Thank you! This is helpful. So were there then only two sacraments in the OT, Passover and Circumcison? Or were there more with the sacrificial system?


----------



## Contra_Mundum (Mar 5, 2019)

The sacrificial system of the OT, or more particularly of the Mosaic economy, was "whole cloth." The Passover cannot be parceled out from the whole of it.

All the sacrifices partake, in some sense or to some degree, of the "holy feast" motif. And in so doing, they are all condensed (you could say) into the sacrifices of the patriarchs; or rather, the patriarchal religion is elaborated and diffused in the variety of Tabernacle/Temple rituals and calendar.

From that multiplicity of rites and ceremony you have the many, unto which the "fewer in number" are reduced.

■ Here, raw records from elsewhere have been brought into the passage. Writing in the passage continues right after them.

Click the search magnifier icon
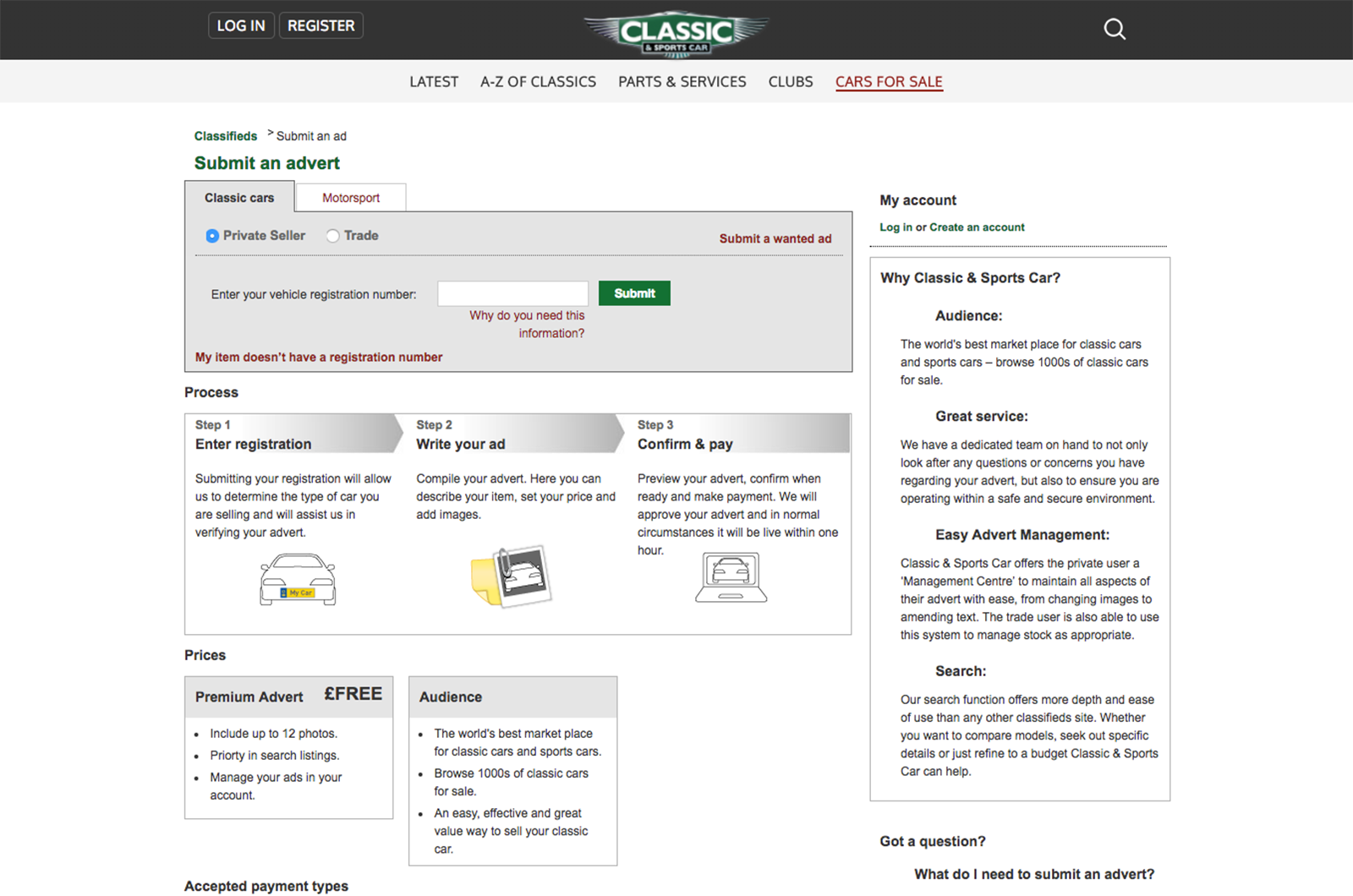The height and width of the screenshot is (896, 1353). coord(1115,30)

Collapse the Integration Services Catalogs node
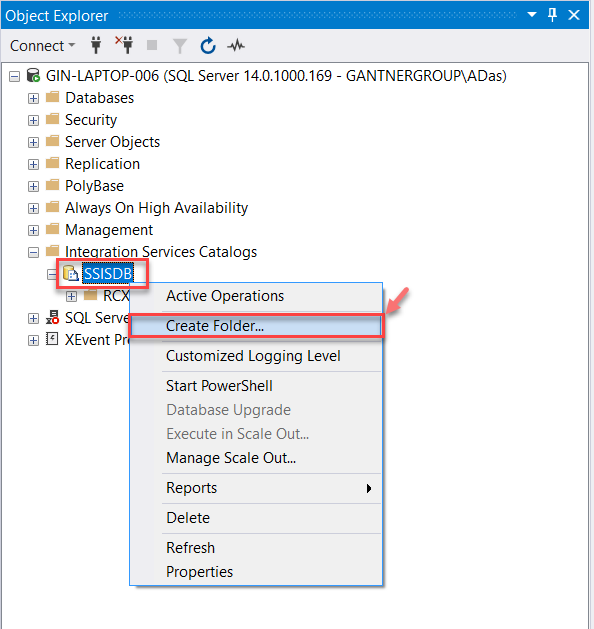pyautogui.click(x=34, y=252)
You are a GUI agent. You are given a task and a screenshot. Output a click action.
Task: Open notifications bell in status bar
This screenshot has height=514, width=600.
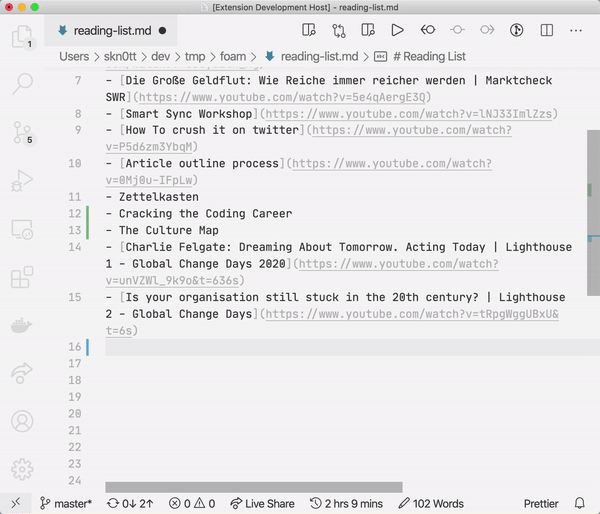(x=579, y=503)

Circumcision, retained under the era of the full-blown sacrificial system, was patriarchal, and distinct from the sacrifices. Therefore, it is distinguishable, but not separable. It also served as the mark of entry, of identity, and eventually of access to the rituals of the Old Covenant.

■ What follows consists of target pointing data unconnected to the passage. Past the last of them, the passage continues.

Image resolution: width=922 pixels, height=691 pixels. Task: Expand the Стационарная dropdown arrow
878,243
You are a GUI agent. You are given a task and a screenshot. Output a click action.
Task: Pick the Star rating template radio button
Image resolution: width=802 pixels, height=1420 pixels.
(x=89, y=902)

Between the mark of initiation--now baptism, and the mark(s) of confession--now the Lord's Supper, you contain the whole oath of allegiance.

Reactions: Like 1


----------



## Stephen L Smith (Mar 5, 2019)

Witsius' 'Economy of the Covenants between God and man' has some very helpful teaching on this.

Reactions: Like 1


----------



## littlepeople (Mar 5, 2019)

"The sacraments of the Old Testament in regard to the spiritual things thereby signified and exhibited, were, for substance, the same with those of the new. "
Chapter XXVII
Of the Sacraments

Reactions: Like 2


----------



## Bill Duncan (Mar 5, 2019)

littlepeople said:


> "The sacraments of the Old Testament in regard to the spiritual things thereby signified and exhibited, were, for substance, the same with those of the new. "
> Chapter XXVII
> Of the Sacraments


I deleted mine in favor of yours. Thanks for correcting me!

Reactions: Like 1


----------



## DTK (Mar 5, 2019)

And a standard question for one being examined for ordination in Reformed circles is - what is the difference between the two sacraments of the OT and the two of the NT? Answer: The OT sacraments were bloody and the NT sacraments are bloodless.


----------



## S. Alexander Johnson (Mar 5, 2019)

Stephen L Smith said:


> Witsius' 'Economy of the Covenants between God and man' has some very helpful teaching on this.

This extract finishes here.